Just about any layman can tell you that the Library of Alexandria is the most famous of lost libraries. But what is the most famous of lost books? Would you believe me if I told you it was the first book ever printed?
The Gutenberg Bible was not identified as the first book ever printed in the West until as late as the 18th century. When I first came across this fact, my initial question was simple: how was this possible? How could an artifact as momentous as the first printed book disappear over time?
The problem started with capitalism. Competing interests in the late 15th century led different printers to claim they were the first, or had some affiliation with the first. That’s no-brainer advertising: I’m the best—I invented it! Even as early as 1472, a letter referring to Gutenberg states that “they say” he invented printing. Confusion abounded. Some people claimed Gutenberg was the inventor; others put their money on Johann Fust, famous for the lawsuit he won against Gutenberg; still others argued for Nicolaus Jenson or Laurens Coster.
Considering that in the first printed book there was no colophon, which would have clearly stated the name of the printer and the year of printing, it’s no surprise that truth turned to murky gossip over the years.
How then did collectors ever find this first printed book after hundreds of years of rumor and speculation? The first step was separating the true inventor from his competitors. In the 18th century, all of the most important documents on Gutenberg were made available to the public. With the facts on paper all in one place, Gutenberg became the first and best choice of most scholars as the inventor. But what was the first book that he published?
To this, we turn to another book. Scholars noted a detail from one of the earliest accounts on the history of printing, Ulrich Zel’s Cologne Chronicle from 1499. Not only did Zel favor Gutenberg as the inventor, but he named the first book a Latin Bible, printed with very large type.

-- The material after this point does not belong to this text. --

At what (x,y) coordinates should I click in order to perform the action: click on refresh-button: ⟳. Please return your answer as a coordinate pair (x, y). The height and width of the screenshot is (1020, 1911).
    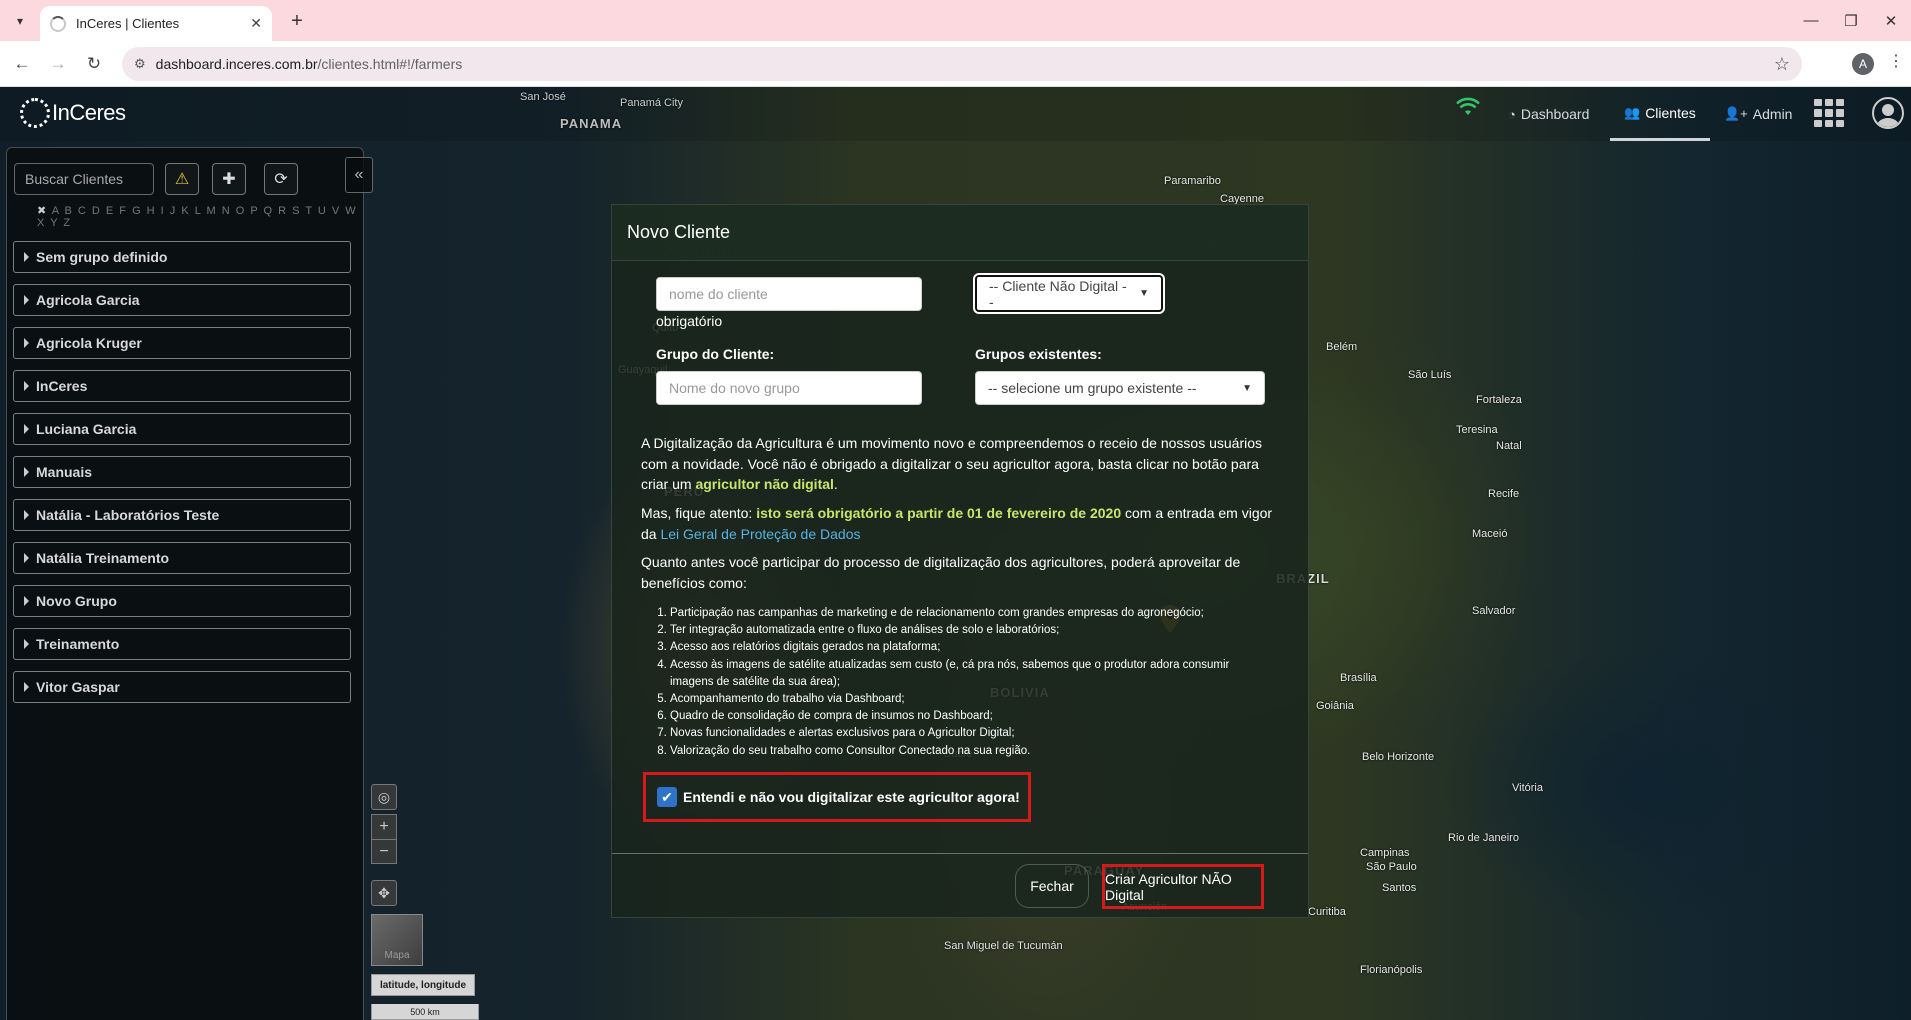
    Looking at the image, I should click on (281, 179).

Armed with these clues, the Gutenberg Bible was then discovered in Cardinal Mazarin’s library at Paris in 1763. (This is why the book is sometimes called the Mazarin Bible.)
I can’t help but wonder, like Dr. Rosenbach (the greatest American book dealer of the 20th century), how many people must have touched the pages of that Bible without ever knowing that they were handling history.
How many of you have seen a Gutenberg Bible? Or a book printed in the 15th century?